Prior to the start of the tournament, Socceroos skipper Jedinak, along with fellow Group C captains Hugo Lloris and Simon Kjaer, asked FIFA to permit Guerrero to play in Russia.
The Peru striker was set to miss his country's first World Cup in 36 years after the Court of Arbitration for Sport's decision to uphold an appeal from the World Anti-Doping Agency to extend his ban to 14 months after a positive test for cocaine metabolite benzoylecgonine.
The following week a Swiss tribunal agreed to provisionally suspend the sanction, and Guerrero expressed his gratitude for the role Jedinak played.
"I haven't had a chance to thank him personally. I hope to do that tomorrow," Guerrero said in Sochi on Monday.

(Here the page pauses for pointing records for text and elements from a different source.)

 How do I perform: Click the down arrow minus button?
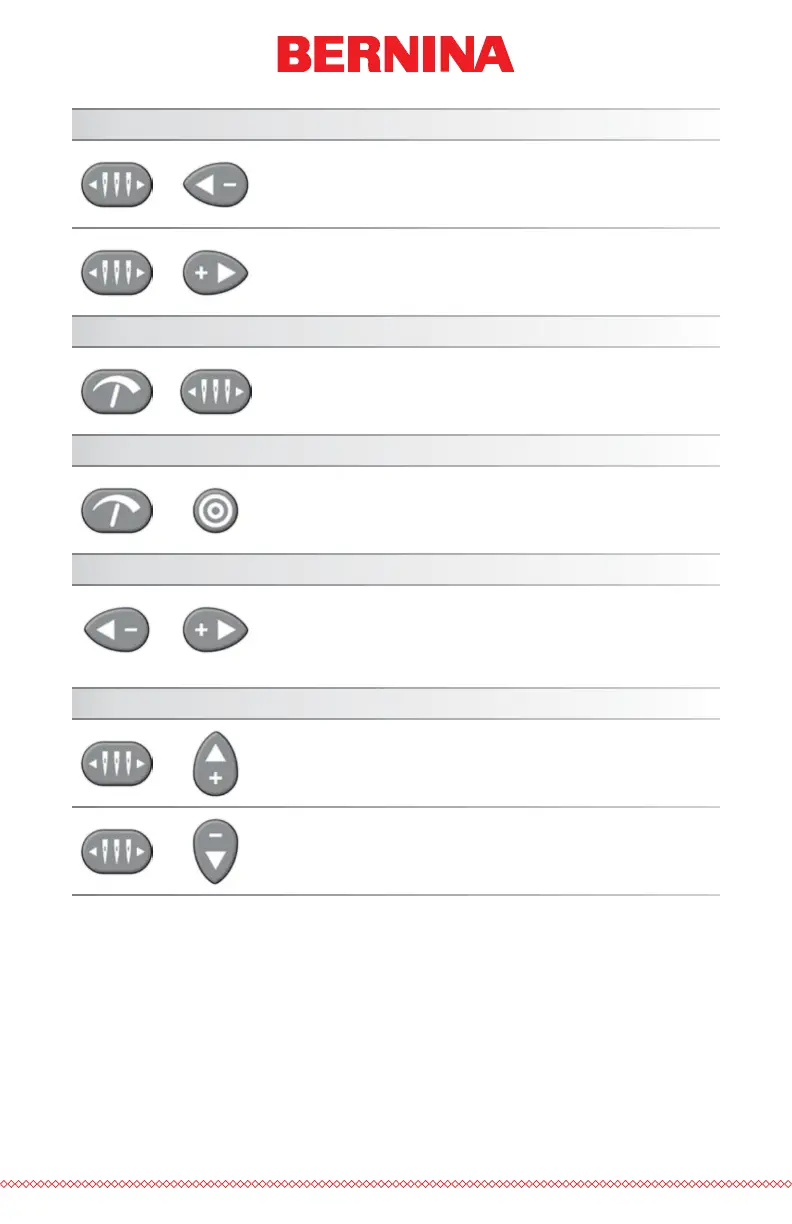pos(215,852)
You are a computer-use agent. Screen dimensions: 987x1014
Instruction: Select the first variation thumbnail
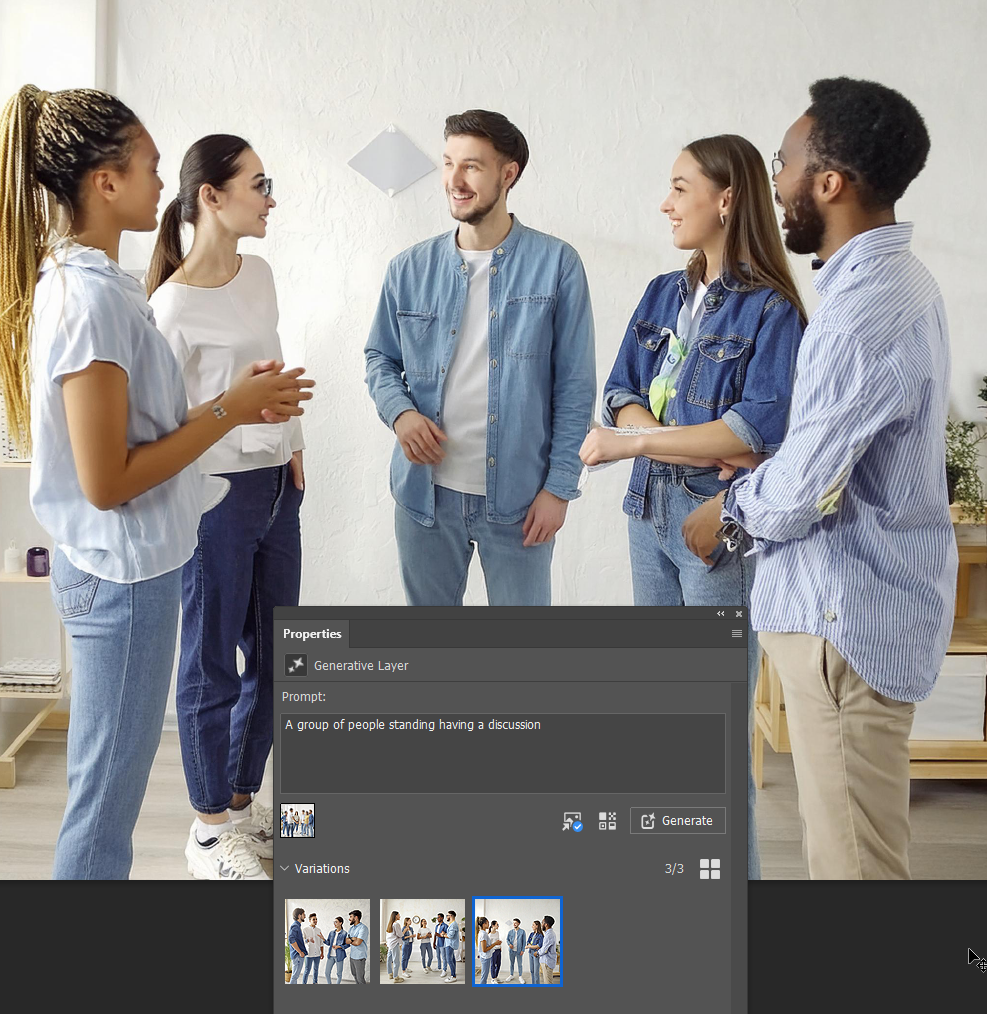[327, 940]
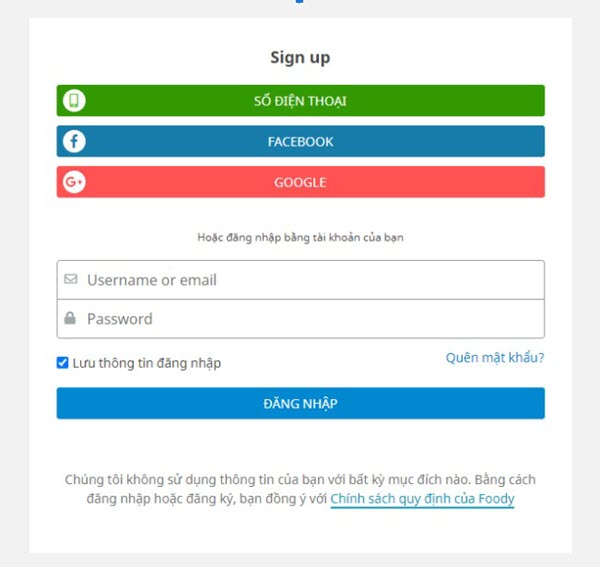
Task: Click the padlock icon in the password field
Action: pos(70,319)
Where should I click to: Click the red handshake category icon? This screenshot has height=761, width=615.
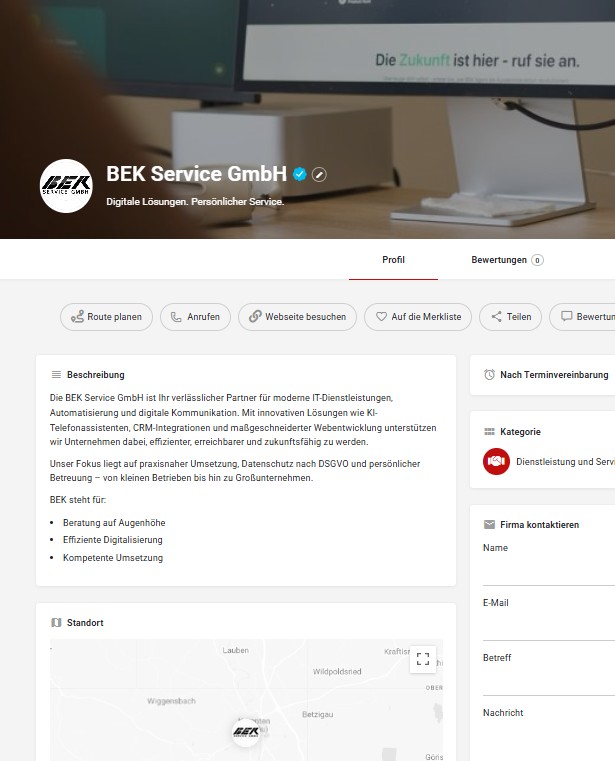coord(496,462)
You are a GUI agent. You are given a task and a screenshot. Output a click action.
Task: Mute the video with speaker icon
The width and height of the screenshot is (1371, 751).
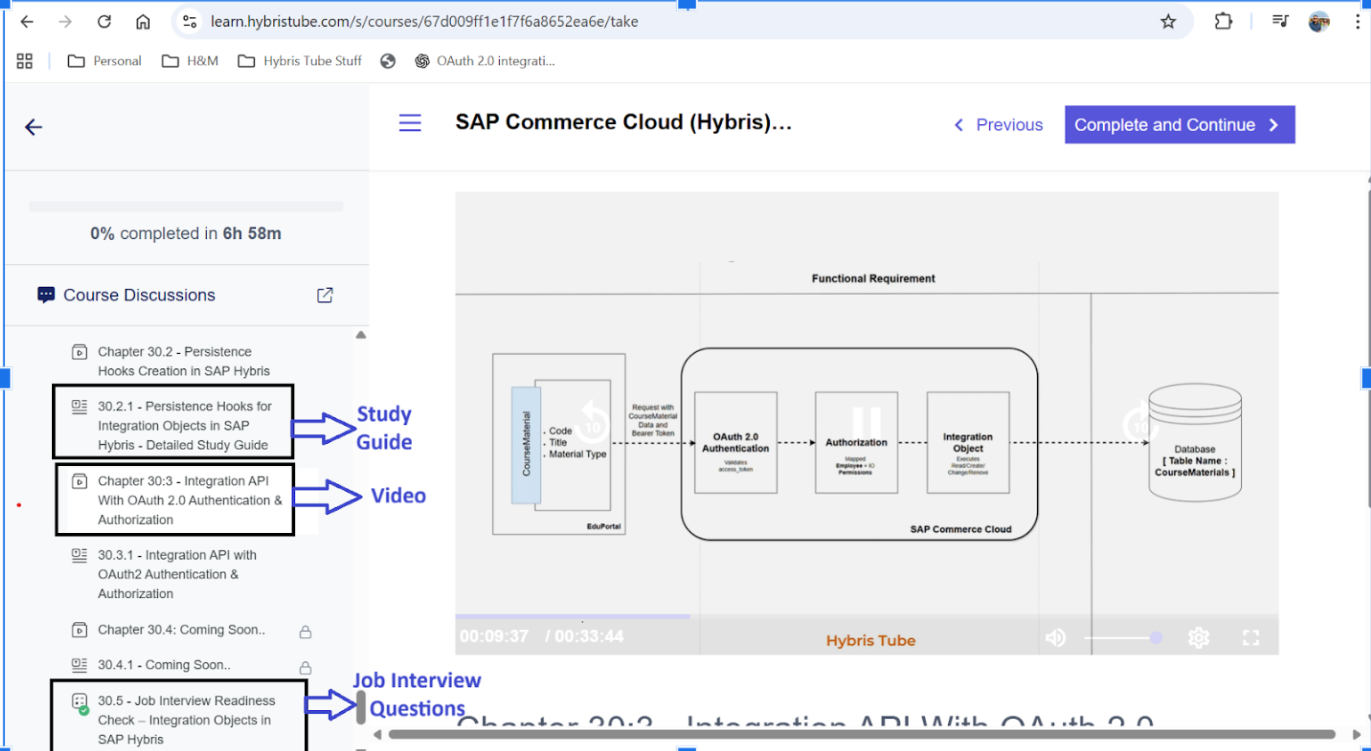coord(1055,637)
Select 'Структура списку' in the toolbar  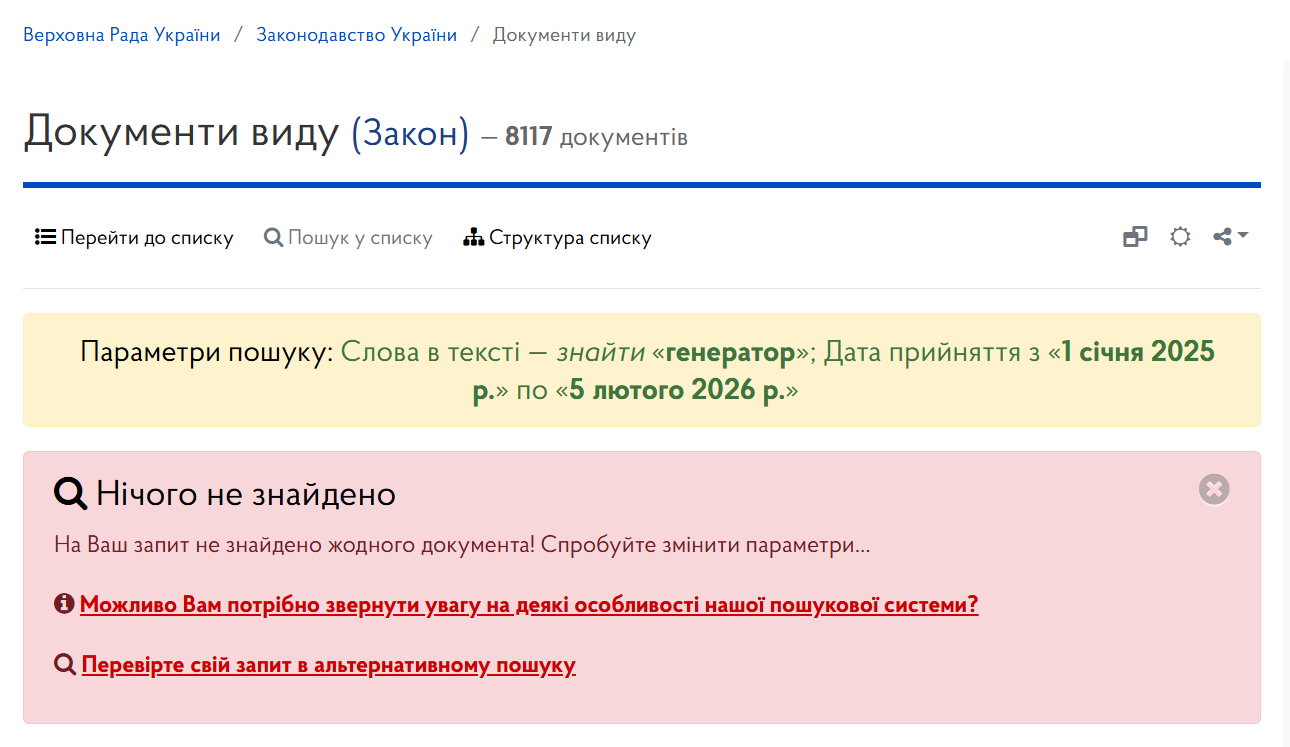(x=569, y=238)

"I hope we will cross paths. I've publicly thanked him. I'm so terribly grateful to him. For every footballer, we have to support each other. I want to give him a big hug."
Australia must defeat already-eliminated Peru if they are to follow France into the last 16 of the World Cup.
Guerrero is unclear what lies ahead of him beyond the competition, but insisted he will continue to battle against his ban as he looks to maintain a role in the Peru set-up.
He said: "The future, it has nothing to do with anything. I can continue playing after the World Cup. I don't know how long the suspension will last.
"I will keep fighting for my career. I don't know if it will be my last World Cup match. I feel I can contribute in the future. I will fight until the end for my national team. We have the expectation to go back home with three points. We want to make everyone happy.
"I have a contract [with Flamengo] until August. I'm now here in Russia. I will have to return to Brazil with Flamengo. I don't know what will happen after August.
"[It's a] complicated situation for me. I don't want to go into that. I'm focused on doing a good job. I'm really focused. I'm feeling fit."